* [Record excerpts]:
┏━━

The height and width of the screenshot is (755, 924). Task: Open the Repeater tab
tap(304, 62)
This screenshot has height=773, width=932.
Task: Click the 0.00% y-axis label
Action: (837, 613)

┗━━

* [Activity]:
Having read the entries above, restate them all word for word.

* [Exercise result]:
The height and width of the screenshot is (755, 924). Task: Open the Repeater tab
tap(304, 62)
This screenshot has height=773, width=932.
Task: Click the 0.00% y-axis label
Action: (837, 613)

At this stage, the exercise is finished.